Chief Justice of South Carolina
- In office June 22, 1994 – December 16, 1994
- Preceded by: David W. Harwell
- Succeeded by: Ernest A. Finney, Jr.

Associate Justice of South Carolina
- In office 1984 – June 22, 1994
- Preceded by: C. Bruce Littlejohn
- Succeeded by: John H. Waller

Personal details
- Born: December 16, 1922 Orangeburg, South Carolina, US
- Died: July 18, 2012 (aged 89) Mt. Pleasant, South Carolina, US
- Spouse: Martha Nell Wilkins
- Education: The Citadel, George Washington University (A.B.), University of South Carolina School of Law

= A. Lee Chandler =

American judge

Archie Lee Chandler (December 16, 1922 – July 18, 2012) was an associate justice of the South Carolina Supreme Court.

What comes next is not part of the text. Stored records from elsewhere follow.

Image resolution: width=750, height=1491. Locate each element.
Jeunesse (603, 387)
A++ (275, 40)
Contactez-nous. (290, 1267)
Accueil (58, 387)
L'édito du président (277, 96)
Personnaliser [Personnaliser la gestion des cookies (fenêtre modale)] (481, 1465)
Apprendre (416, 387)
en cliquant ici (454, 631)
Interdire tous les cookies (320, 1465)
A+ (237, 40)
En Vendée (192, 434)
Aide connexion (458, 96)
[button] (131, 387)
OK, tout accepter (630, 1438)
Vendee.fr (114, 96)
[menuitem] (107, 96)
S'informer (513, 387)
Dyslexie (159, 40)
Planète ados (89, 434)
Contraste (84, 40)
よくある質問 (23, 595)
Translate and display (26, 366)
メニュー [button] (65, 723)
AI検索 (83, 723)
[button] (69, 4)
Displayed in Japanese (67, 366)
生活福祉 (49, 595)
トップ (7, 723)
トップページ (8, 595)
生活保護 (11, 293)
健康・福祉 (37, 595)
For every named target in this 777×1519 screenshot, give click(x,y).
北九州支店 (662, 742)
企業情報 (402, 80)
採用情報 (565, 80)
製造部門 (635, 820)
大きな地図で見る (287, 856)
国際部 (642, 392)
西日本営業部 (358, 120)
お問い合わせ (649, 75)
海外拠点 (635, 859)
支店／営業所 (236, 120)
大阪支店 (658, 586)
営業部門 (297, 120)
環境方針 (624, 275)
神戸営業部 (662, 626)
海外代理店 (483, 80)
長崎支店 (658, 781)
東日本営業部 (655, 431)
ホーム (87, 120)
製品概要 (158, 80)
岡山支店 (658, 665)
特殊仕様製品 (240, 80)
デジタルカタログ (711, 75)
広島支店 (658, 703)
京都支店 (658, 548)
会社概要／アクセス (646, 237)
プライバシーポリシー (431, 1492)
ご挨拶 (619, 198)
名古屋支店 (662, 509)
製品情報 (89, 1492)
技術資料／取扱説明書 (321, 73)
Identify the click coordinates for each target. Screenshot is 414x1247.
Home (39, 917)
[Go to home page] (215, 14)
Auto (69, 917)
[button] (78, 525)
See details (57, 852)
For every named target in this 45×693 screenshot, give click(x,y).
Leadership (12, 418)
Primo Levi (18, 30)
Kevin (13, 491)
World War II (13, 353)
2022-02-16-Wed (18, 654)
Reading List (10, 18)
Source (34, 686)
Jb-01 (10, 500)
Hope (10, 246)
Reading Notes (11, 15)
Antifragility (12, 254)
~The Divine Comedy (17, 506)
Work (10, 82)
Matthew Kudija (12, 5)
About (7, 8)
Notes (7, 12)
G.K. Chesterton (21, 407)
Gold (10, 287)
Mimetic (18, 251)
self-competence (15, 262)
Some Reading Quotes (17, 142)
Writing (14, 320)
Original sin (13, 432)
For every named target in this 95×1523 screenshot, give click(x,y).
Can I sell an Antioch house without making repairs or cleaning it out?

He attended The Citadel, but had to miss his senior year to join the military during World War II. He settled in Darlington, South Carolina to practice law, and was elected from there to the South Carolina House of Representatives in 1972. In 1976, he was made a trial court judge, a position he held until being elevated to the South Carolina Supreme Court.

He was elected to the South Carolina Supreme Court in 1984 and became the chief justice in 1994. His election to be the new chief justice took place on February 23, 1994. He was sworn in on June 22, 1994.